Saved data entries

========================================================================

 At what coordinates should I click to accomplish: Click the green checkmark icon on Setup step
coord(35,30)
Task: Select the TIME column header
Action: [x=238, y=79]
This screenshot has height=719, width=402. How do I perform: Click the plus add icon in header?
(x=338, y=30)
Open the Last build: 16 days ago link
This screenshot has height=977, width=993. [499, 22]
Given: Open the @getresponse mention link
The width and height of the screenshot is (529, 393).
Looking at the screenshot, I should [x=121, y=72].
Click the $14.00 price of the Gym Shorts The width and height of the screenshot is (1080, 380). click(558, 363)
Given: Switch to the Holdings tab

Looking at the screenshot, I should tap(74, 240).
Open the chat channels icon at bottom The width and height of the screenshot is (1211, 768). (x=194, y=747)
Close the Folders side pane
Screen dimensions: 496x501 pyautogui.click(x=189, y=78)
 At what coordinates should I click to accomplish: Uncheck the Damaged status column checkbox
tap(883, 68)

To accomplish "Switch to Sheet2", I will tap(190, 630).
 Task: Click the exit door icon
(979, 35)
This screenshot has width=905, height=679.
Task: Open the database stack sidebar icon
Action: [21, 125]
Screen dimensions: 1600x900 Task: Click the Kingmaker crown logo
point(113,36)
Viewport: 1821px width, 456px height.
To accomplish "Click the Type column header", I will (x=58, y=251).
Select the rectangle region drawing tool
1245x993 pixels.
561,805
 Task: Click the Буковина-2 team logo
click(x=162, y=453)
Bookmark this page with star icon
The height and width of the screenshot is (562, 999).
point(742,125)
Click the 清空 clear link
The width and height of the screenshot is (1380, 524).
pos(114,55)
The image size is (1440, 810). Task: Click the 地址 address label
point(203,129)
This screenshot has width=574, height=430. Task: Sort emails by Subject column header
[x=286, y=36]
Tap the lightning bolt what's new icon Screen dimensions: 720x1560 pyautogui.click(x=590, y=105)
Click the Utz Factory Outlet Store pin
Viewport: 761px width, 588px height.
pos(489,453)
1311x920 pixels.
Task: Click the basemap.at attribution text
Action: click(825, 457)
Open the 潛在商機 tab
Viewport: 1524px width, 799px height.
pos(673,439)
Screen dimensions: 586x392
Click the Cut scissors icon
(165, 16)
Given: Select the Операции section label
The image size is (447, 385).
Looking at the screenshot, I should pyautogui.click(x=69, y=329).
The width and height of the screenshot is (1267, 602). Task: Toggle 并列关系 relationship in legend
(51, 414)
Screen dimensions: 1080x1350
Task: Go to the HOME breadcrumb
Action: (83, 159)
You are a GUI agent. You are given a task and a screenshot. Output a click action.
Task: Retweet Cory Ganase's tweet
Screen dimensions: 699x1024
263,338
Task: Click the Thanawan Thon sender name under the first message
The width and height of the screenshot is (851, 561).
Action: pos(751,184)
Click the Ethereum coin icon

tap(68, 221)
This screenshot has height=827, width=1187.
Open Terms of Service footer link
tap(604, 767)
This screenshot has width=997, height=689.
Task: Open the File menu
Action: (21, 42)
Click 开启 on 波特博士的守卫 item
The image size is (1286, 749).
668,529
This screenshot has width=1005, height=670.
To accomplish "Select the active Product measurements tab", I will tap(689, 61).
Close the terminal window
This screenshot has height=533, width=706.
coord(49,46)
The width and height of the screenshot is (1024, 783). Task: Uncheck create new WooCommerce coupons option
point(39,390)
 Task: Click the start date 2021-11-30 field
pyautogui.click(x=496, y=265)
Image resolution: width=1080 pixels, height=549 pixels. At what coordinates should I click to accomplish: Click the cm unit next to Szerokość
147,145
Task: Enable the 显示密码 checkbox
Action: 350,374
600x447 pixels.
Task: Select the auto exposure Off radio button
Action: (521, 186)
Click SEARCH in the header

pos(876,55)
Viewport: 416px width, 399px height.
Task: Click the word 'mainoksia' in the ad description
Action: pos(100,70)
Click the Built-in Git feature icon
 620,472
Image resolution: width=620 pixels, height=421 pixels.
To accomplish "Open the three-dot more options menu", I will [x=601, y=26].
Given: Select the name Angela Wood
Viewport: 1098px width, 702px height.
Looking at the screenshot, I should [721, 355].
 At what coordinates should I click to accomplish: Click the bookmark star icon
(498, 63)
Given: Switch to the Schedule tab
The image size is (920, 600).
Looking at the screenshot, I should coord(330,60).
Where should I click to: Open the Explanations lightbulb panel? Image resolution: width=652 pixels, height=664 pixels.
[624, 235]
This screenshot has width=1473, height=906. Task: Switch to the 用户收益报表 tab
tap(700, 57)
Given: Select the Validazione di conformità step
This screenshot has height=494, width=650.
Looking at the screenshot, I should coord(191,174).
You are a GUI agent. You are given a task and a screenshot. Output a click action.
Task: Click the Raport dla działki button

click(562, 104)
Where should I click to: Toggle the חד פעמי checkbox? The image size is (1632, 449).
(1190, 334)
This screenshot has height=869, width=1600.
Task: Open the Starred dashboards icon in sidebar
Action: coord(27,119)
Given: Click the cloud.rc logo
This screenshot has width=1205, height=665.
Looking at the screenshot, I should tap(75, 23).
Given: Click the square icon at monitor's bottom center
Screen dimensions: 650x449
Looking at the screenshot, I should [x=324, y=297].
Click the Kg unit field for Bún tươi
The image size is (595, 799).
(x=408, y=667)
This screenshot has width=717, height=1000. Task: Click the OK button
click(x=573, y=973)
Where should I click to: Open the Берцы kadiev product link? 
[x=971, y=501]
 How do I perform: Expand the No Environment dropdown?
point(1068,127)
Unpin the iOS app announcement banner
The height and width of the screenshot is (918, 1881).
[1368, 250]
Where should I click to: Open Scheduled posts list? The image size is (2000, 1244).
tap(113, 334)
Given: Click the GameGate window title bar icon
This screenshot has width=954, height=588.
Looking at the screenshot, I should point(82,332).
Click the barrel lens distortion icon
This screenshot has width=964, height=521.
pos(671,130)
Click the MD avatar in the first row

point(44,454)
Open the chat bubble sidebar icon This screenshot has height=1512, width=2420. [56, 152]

========================================================================

• [Exercise directions]
Above are some records. Count the lines among them with the word "name", and answer with the number only.

• [Answer below]
2